Synchronization Operations

The Synchronization service provides a one-way, synchronized view of folders and items in a user’s mailbox. The Synchronization service enables applications to know what changes have occurred in the mailbox since a specific point in time. For example, if an application has to keep a local copy of a user's mailbox, this service enables the application to synchronize data in its local version with the data on the Exchange server.

Exchange Web Services includes the following synchronization operations:

Autodiscover Service

The Autodiscover service enables applications to automatically configure themselves with a Client Access server. Autodiscover provides configuration information inside or outside firewalls and works in resource forest and multiple forest topologies.

Utility Operations

Exchange Web Services includes the following utility operations:

  • ExpandDL Operation   Enables applications to retrieve the members of a distribution list.
  • ResolveNames Operation   Enables applications to resolve ambiguous names against Active Directory.
  • ConvertId Operation   Converts item and folder identifiers between formats that are accepted by Exchange 2007. This method was introduced in Exchange 2007 SP1.
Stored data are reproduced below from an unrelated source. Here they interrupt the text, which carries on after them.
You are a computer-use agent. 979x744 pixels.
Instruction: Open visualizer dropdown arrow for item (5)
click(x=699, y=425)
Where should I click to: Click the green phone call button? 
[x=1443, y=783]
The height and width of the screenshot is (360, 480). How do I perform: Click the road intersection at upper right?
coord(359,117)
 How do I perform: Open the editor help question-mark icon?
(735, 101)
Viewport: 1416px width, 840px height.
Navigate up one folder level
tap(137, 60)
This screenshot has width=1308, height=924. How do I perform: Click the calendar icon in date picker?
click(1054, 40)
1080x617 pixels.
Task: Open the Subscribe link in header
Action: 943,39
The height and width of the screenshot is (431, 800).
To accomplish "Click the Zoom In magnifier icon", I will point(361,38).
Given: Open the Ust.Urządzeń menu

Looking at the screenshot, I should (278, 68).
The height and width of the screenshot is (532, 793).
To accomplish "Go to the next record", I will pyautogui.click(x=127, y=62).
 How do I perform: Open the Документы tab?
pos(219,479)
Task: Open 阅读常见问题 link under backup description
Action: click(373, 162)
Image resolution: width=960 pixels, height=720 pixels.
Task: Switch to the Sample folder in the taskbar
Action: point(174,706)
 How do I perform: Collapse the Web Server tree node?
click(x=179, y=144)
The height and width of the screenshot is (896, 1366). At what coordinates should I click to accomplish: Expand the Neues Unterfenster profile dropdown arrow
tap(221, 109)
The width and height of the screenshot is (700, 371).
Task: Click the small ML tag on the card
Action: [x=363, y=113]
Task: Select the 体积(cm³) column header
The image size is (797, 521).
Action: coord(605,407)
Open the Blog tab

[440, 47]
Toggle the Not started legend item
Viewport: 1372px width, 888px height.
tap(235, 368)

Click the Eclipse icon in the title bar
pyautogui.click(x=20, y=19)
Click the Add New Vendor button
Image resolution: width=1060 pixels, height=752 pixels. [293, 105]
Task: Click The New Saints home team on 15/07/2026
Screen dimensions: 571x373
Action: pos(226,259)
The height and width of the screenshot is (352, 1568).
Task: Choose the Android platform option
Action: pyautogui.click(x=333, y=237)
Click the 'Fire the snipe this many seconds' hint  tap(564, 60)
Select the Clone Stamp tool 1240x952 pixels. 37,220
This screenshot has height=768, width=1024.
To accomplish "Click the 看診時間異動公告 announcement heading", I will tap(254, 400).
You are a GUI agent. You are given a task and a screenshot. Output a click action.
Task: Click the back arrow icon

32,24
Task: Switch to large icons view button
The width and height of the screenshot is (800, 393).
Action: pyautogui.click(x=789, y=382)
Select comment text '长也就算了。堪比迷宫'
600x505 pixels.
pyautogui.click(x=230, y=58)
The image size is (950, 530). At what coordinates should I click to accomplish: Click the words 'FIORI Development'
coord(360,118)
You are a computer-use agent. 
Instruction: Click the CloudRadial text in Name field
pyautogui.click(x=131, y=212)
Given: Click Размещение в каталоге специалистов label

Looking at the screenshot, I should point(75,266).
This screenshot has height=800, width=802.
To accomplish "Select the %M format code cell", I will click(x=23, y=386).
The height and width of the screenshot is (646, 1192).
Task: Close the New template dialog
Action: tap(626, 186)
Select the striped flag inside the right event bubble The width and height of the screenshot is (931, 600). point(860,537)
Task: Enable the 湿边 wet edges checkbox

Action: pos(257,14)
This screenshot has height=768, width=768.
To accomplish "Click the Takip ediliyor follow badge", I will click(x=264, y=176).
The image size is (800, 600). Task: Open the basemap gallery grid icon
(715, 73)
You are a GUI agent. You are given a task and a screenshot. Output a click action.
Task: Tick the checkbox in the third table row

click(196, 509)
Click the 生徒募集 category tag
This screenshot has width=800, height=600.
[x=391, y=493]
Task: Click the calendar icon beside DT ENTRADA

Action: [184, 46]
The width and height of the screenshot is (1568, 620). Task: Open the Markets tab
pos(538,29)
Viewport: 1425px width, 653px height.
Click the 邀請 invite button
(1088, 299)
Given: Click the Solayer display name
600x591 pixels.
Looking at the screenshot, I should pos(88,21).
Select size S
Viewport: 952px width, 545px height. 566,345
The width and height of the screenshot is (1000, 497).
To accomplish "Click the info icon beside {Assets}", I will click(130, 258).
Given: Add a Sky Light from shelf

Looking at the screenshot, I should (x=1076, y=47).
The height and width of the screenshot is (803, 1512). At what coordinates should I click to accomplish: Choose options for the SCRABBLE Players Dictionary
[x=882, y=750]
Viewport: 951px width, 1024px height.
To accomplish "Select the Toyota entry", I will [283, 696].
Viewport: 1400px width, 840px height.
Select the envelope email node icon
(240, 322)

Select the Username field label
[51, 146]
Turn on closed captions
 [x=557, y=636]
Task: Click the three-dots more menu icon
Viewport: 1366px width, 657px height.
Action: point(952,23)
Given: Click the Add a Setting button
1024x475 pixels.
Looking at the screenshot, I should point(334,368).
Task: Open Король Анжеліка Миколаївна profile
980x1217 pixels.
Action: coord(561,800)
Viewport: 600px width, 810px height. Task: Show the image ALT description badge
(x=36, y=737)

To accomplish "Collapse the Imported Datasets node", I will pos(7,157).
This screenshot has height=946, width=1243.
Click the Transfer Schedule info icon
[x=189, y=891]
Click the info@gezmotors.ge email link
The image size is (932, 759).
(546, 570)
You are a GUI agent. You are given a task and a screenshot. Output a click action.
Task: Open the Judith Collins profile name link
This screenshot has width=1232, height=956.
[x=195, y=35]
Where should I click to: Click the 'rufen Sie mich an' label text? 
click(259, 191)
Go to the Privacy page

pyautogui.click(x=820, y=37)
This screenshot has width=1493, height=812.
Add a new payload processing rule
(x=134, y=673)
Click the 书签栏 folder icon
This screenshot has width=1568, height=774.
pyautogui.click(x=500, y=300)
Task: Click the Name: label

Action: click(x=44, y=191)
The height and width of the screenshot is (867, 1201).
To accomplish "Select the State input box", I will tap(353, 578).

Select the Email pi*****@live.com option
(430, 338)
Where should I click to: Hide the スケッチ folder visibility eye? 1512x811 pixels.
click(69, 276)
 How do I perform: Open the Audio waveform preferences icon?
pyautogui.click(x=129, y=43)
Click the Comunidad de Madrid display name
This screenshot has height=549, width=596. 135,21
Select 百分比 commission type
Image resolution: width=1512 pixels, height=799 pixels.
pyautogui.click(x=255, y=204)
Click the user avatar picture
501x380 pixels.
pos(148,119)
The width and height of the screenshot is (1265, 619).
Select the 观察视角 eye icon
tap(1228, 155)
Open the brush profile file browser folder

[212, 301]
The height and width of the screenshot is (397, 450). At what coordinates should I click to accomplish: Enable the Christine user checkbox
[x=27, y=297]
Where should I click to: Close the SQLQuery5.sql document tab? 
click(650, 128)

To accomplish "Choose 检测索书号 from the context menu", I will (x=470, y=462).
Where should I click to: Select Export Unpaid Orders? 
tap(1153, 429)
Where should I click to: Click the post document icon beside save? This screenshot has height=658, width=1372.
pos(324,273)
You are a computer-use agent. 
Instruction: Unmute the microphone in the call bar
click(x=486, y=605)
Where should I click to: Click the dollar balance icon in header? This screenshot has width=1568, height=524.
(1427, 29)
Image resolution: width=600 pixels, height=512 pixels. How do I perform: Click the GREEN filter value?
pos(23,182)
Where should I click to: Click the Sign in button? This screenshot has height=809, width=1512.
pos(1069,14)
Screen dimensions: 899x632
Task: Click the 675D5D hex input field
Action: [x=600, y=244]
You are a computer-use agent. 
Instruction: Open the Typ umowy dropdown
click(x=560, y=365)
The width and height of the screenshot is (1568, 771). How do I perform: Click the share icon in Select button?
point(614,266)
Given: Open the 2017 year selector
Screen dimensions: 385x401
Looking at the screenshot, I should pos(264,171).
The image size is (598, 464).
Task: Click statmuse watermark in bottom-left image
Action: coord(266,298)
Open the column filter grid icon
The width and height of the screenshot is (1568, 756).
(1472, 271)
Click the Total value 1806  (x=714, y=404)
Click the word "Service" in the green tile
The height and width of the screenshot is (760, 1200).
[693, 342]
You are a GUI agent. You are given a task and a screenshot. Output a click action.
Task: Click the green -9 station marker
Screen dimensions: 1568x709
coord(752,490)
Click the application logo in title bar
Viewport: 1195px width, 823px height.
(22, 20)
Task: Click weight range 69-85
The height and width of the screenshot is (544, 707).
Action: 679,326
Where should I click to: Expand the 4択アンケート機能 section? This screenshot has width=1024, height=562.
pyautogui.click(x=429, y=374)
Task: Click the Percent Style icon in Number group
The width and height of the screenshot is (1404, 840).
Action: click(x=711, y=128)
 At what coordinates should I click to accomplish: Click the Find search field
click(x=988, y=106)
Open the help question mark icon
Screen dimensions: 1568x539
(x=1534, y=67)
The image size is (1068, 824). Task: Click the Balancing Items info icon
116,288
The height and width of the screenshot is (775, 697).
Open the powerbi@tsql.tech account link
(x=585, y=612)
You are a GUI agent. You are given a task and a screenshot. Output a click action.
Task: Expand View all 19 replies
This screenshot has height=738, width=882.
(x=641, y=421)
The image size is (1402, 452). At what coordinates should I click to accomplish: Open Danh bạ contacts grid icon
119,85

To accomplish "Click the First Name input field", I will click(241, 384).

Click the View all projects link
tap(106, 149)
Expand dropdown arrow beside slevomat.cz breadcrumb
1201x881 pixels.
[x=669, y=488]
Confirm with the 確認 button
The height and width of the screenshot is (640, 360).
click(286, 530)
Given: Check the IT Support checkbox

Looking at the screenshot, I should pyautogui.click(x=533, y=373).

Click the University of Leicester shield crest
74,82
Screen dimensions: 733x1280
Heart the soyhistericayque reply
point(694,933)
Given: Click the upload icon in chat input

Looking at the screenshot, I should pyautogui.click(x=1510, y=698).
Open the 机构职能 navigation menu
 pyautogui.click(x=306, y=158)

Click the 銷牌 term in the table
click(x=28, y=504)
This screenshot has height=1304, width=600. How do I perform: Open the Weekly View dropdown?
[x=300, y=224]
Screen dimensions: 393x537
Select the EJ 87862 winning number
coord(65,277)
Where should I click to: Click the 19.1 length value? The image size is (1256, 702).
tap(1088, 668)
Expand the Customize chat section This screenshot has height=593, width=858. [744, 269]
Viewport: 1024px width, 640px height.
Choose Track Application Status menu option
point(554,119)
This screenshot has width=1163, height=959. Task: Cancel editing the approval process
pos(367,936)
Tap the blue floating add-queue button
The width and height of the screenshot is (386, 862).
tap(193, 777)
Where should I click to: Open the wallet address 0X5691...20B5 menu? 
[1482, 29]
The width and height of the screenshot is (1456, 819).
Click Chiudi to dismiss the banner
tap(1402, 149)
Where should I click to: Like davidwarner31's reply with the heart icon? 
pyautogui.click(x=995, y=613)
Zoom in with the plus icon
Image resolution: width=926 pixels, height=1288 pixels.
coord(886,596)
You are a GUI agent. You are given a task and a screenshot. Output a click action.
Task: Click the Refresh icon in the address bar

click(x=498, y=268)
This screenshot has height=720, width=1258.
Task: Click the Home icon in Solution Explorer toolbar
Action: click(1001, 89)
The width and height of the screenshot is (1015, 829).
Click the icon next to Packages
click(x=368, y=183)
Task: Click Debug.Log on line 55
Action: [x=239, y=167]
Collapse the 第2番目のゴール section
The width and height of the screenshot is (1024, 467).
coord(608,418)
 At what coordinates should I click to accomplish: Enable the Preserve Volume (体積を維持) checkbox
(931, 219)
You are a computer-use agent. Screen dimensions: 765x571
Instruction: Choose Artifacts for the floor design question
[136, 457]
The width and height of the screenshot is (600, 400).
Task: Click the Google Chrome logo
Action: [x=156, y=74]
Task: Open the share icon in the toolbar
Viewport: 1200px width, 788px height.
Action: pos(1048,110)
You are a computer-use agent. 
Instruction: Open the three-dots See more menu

Exchange Web Services is a comprehensive, standards-based API that enables custom applications to interact with the Exchange store over HTTP. Exchange Web Services also provides a familiar programming interface for developers who have worked with other SOAP Web services and managed code.

Exchange 2007 supports the use of legacy APIs, but there are compelling reasons for you to migrate your existing applications to use Exchange Web Services. Exchange Web Services delivers a more versatile development environment than legacy APIs, extending the business logic from Outlook and Outlook Web Access to custom applications.

As organizations grow, the need for more customized software solutions becomes important and manageability becomes a central issue. Exchange Web Services in Exchange 2007 enables organizations to use a single cohesive API to customize their e-mail solutions to meet their needs. EWS provides a simplified path to Exchange support for new mobile devices and custom desktop applications, now and into the future.